[Sca-cooks] Massively expensive feast WAS: Smithsonian Stuff

lilinah at earthlink.net lilinah at earthlink.net
Sat Jul 7 16:46:58 PDT 2001


Khadijah wrote:
>>      The Coronation feast of Suleyman the Magnificent.  Something along
>>the lines of 40 courses, each containing five or so dishes.  The
>>centerpiece of the meal being several camels stuffed in that "6 animals
>>inside" manner with eggs at the very center.

After which Olwen pondered:
>Cripes they must have been small camels.  Where do you get camels small
>enough to do that with?

Big camels cooked in really big pans on big fires and served on big
tables, or how else can you get 6 animals inside one.

This recipe floating around the web is, i think, a joke. Some of the
quantities seem a bit doubtful... (you couldn't get 20 chickens into
a lamb and 5 lb seems like way too much pepper), not to mention some
of the language in the recipe. Interesting idea, though.
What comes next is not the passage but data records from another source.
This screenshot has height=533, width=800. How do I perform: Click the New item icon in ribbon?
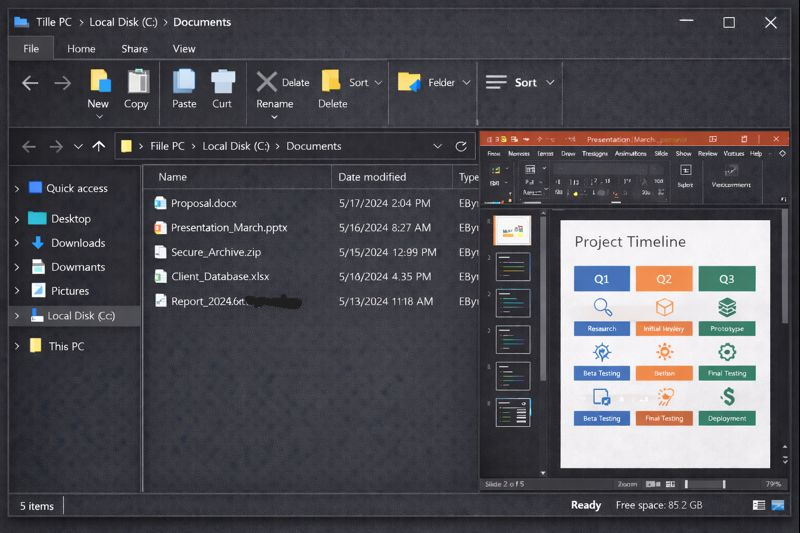point(99,81)
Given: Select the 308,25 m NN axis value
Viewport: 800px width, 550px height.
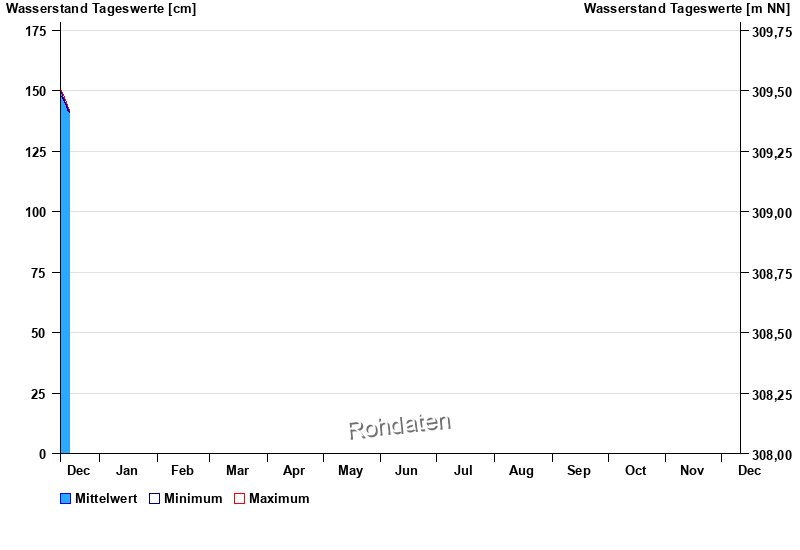Looking at the screenshot, I should [x=772, y=395].
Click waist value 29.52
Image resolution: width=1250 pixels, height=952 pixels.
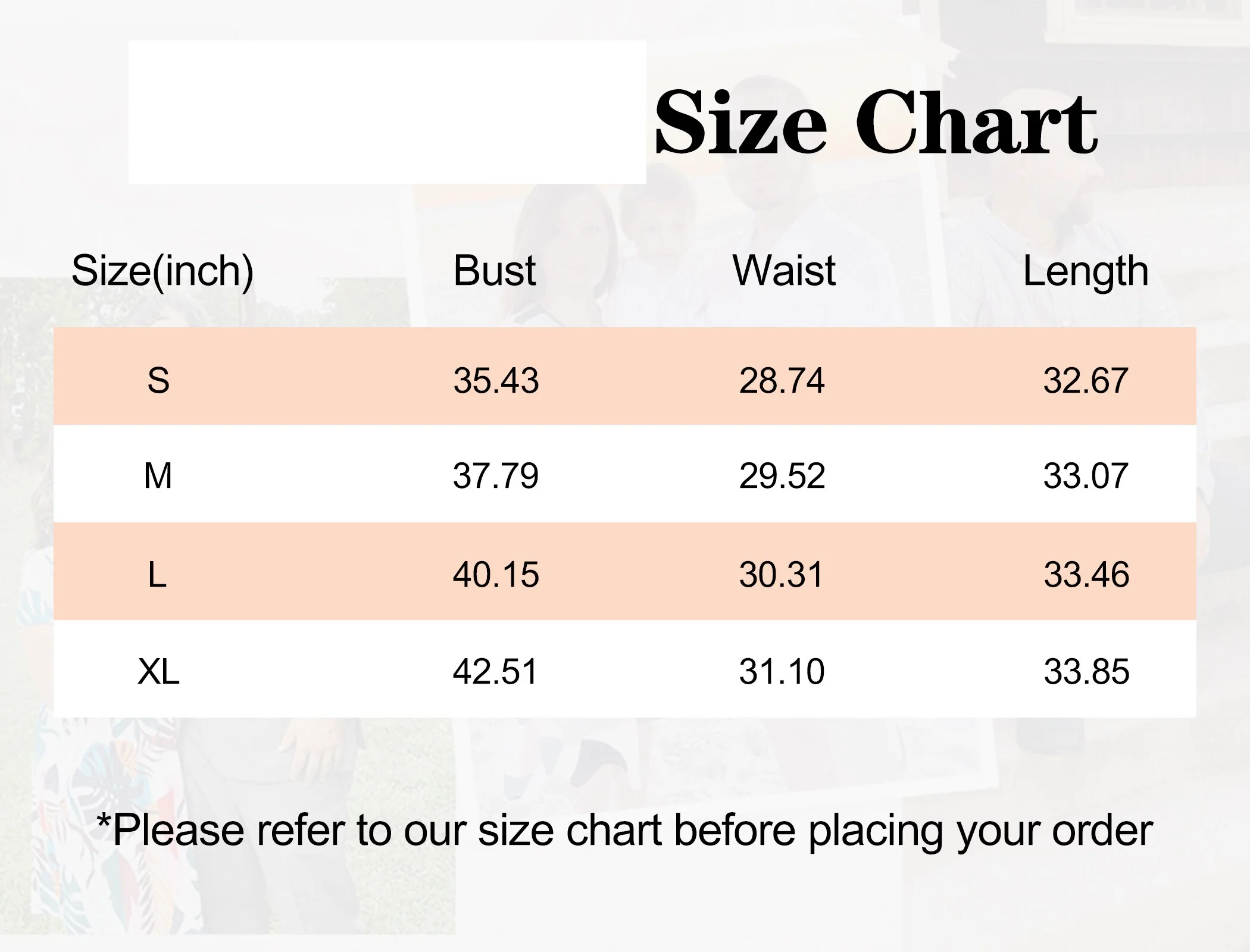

1 whole camel, medium size
1 whole lamb, large size
20 whole chickens, medium size
60 eggs
12 kilos rice
2 kilos pine nuts
2 kilos almonds
1 kilo pistachio nuts
110 gallons water
5 pounds black pepper
Salt to taste

Skin, trim and clean camel (once you get over the hump), lamb and
chicken. Boil until tender. Cook rice until fluffy. Fry nuts until
brown and mix with rice. Hard boil eggs and peel. Stuff cooked
chickens with hard boiled eggs and rice. Stuff the cooked lamb with
stuffed chickens. Add more rice. Stuff the camel with the stuffed
lamb and add rest of rice. Broil over large charcoal pit until brown.
Spread any remaining rice on large tray and place camel on top of
rice. Decorate with boiled eggs and nuts. Serves friendly crowd of
80-100.

Shararazod Eboli, Home Economist, Dammam, Saudi Arabia
from "International Cuisine", presented by California Home Economics
Teachers, 1983 (ISBN 0-89626-051-8)
---------------

However, i have heard of legitimate recipes involving stuffing one
critter into another... For example, Chef Paul Prudhomme's
Tur-duc-ken recipe that sometimes is heard on NPR at Thanksgiving -a
chicken stuffed into a duck stuffed into a turkey - the bones having
been taken out first. Here's Chef Paul's recipe:
http://www.chefpaul.com/turducken.html

Or you can buy one ready-to-cook for around $105 from several on-line
"cajun" food vendors. At 16 lb they're only half the size of Chef
Paul's 30-lb monster, though.

Can it really be done? Here's a page documenting a multi-day process
to create one by a bunch of scientists in Colorado:
http://origins.colorado.edu/~kachun/turducken.shtml
This page describes the set-up, and the actual photographically
documented recipe is on a following page "for the strong of heart".
It's pretty impressive.

Anahita
It can't be a sotiltie, there's nothing subtle about it!